Government is testing a new system for taxis and buses in South Africa – what you should know

Rustenburg, Polokwane and Mangaung will be the first cities in South Africa to trial the country’s new integrated ticketing system, says transport minister Fikile Mbalula.

Responding in a recent written parliamentary Q&A, Mbalula said the pilot is expected to formally begin later this year, and will initially focus on bus and minibus services.

He added that South African National Taxi Council (Santaco) has been included in the pilot, with the group currently consulting on identifying its own pilot site utilising minibus taxis.

The idea of a single-ticket system was first mooted in 2017, while a similar system was trialled in Pretoria by Santaco for minibus taxi commuters in 2016. That project enabled commuters on the Johannesburg, Pretoria and Mabopane (JPM) route to use a single card to pay for all their transactions.

The government’s ultimate goal is to use one card/ticket for all their public transport journeys, across all modes, such as rail and bus. This will help phase out cash from the system and theoretically improve the safety of both passengers and drivers.

A single ticket will also make it significantly easier to travel in South Africa as commuters will no longer be expected to pay when they transfer from taxis to other services.

Integrated systems

The pilot forms part of the government’s broader plan to consolidate the country’s transport networks towards what it calls Integrated Public Transport Networks (IPTNs).

This shift is necessary to deliver a public transport system that is responsive to the needs of the people, Mbalula said in his May budget speech.

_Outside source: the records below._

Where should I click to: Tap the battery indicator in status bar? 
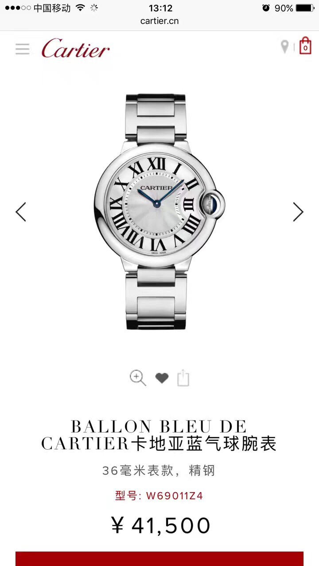(x=305, y=8)
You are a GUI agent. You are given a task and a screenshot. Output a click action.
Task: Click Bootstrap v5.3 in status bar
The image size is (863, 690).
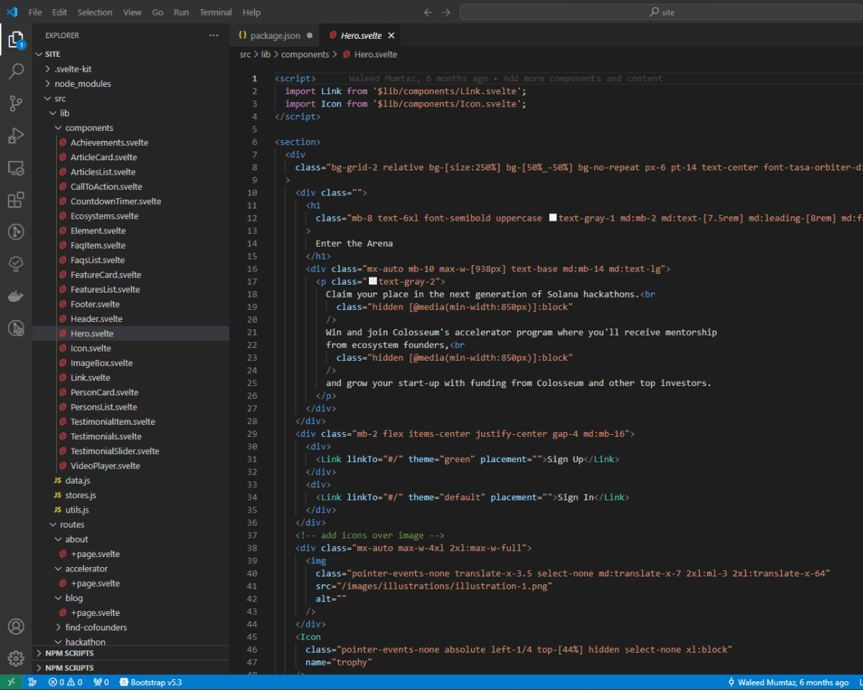pyautogui.click(x=150, y=682)
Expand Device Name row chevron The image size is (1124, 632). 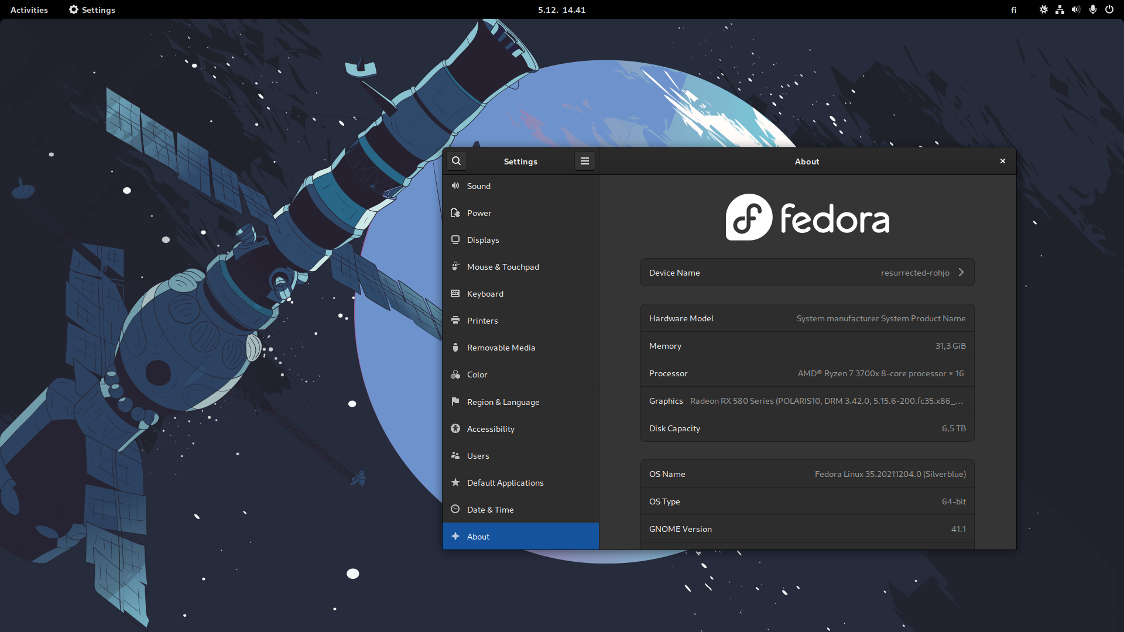click(961, 273)
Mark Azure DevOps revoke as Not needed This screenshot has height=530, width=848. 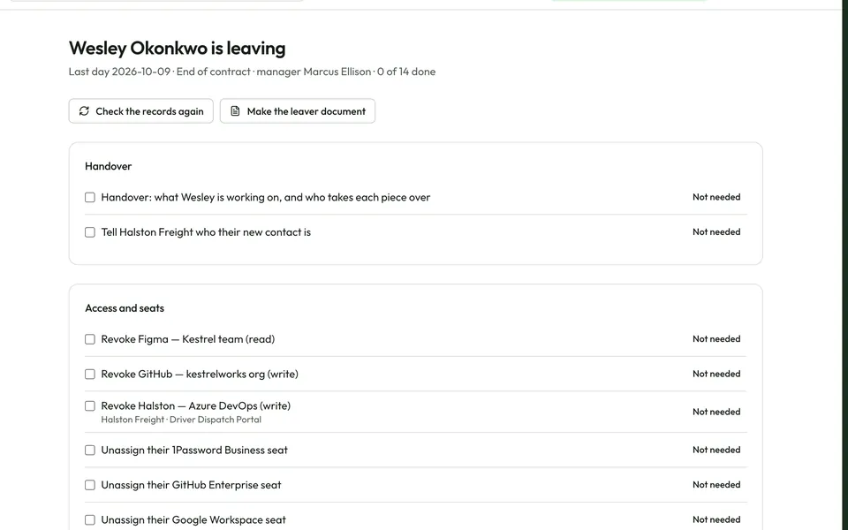[716, 412]
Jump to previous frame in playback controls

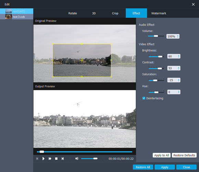pyautogui.click(x=37, y=159)
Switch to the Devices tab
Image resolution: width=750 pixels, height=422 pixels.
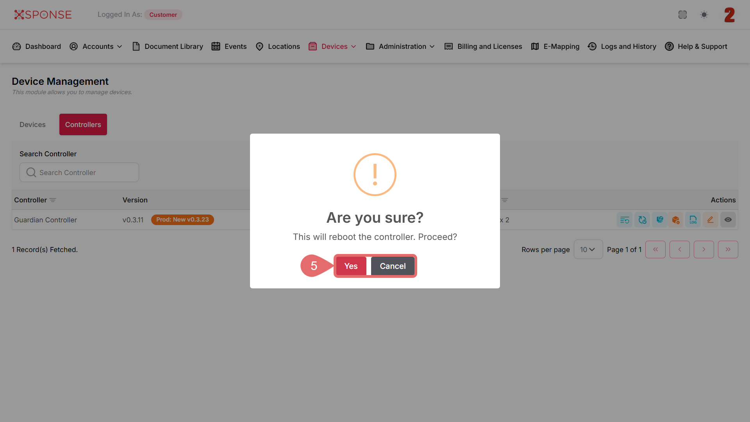32,125
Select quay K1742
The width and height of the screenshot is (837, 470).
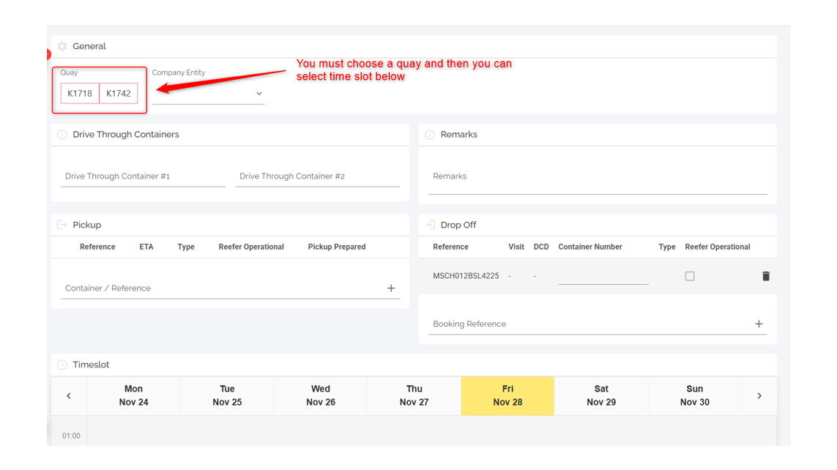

“The rollout of the IPTNs will be equally strengthened by the establishment of an oversight mechanism under the leadership of the Minister and political principals of the relevant Cities implementing IPTNs.  This will ensure that accountability for the implementation of the integrated public transport networks is pitched at political level.

However, he noted the implementation of IPTNs in various cities has not been without problems. Capacity challenges in some of the cities have given rise to complications that have either delayed or stalled progress, he said.

“Seven cities are already operational and are working towards expanding current services.  These are the City of Cape Town, George, Ekurhuleni, Johannesburg, Tshwane, Nelson Mandela Bay and Polokwane.

“Three additional cities are working towards the launch of new services.  These are Rustenburg, Mangaung and eThekwini.  eThekwini is currently experiencing challenges due to unsuccessful negotiations with taxi operators on the affected routes. Over the medium term, all ten cities are expected to be fully operational with expansions to directly serve major townships,” he said.